Well what can I say – the Corsica book launch on Sunday was a resounding success. Better than I had imagined.
It was such a special event and I was so pleased that some of the passengers (who are now aged in their late 80s and 90s) were able to attend along with their families. This was the first reunion ever organised in Melbourne since the dilapidated and broken-down Corsica was berthed at Station Pier seventy years ago. Understandably it was a very emotional reunion with many tears shed.
I was also very proud to have an audience that included both Greek and Turkish Cypriots (Muslims and Christians) gathered in the same room, sitting side by side and sharing this very special and historical moment together. This was my ambition and one of the highlights of the event.
It also brought me great joy to see and hear how the younger members of the audience responded to my talk and visual presentation and to the large exhibition posters on display. They took turns to express their ‘thanks’ for helping them to learn and appreciate the struggles and sacrifices that their parents or grandparents had endured in order for them to have a better life. Their thanks and appreciation was reward enough for all my hard work and sleepless nights over the last ten years. This is ultimately why I created Tales of Cyprus in the first place.

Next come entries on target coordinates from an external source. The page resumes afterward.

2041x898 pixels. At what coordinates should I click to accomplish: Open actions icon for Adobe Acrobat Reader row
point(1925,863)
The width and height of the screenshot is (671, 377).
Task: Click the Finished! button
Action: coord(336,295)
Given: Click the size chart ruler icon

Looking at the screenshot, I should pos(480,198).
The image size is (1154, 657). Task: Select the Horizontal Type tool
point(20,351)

Apart from my own personal tribute to a bygone era, and my quest to preserve the living memories of my parent’s generation – I also wanted to inform and educate current and future generations about our extraordinary Cypriot elders and ancestors.

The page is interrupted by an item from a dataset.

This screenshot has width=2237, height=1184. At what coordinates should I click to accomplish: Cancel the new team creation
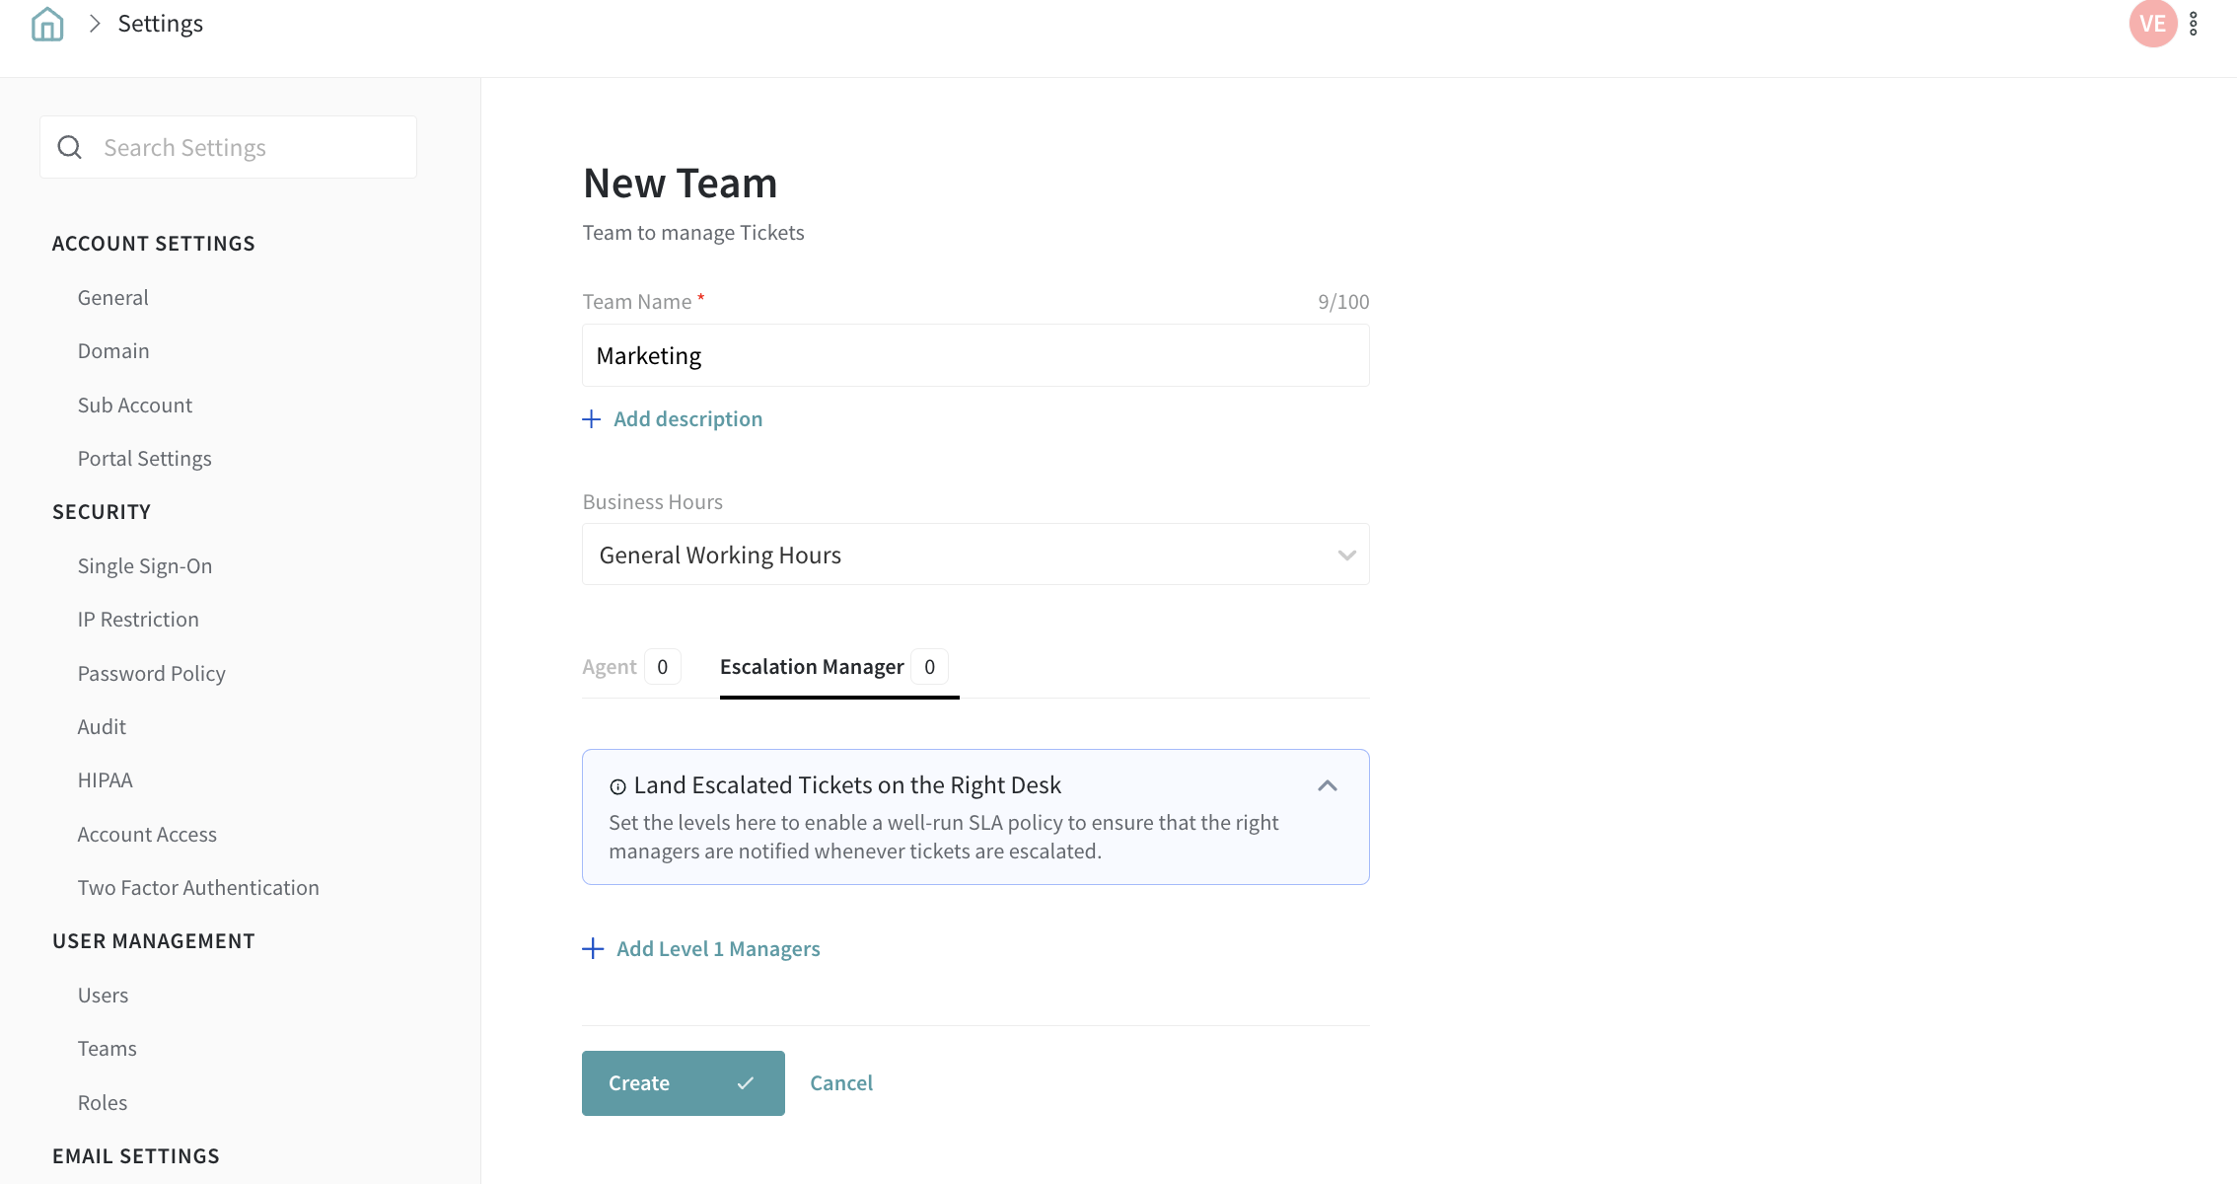click(x=841, y=1083)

I would like to take this opportunity to thank a few people who help me along the way and gave me the courage to commit time, money and energy to this most worthy passion project.
Firstly, to my wonderful wife Christina. Thank you for your unconditional love and encouragement. You were also there to prop me up when my legs and mind became too weary. Your unwavering support gave me the freedom and the space to travel far and wide to gather these precious stories before it was too late. I couldn’t have achieved this much without you.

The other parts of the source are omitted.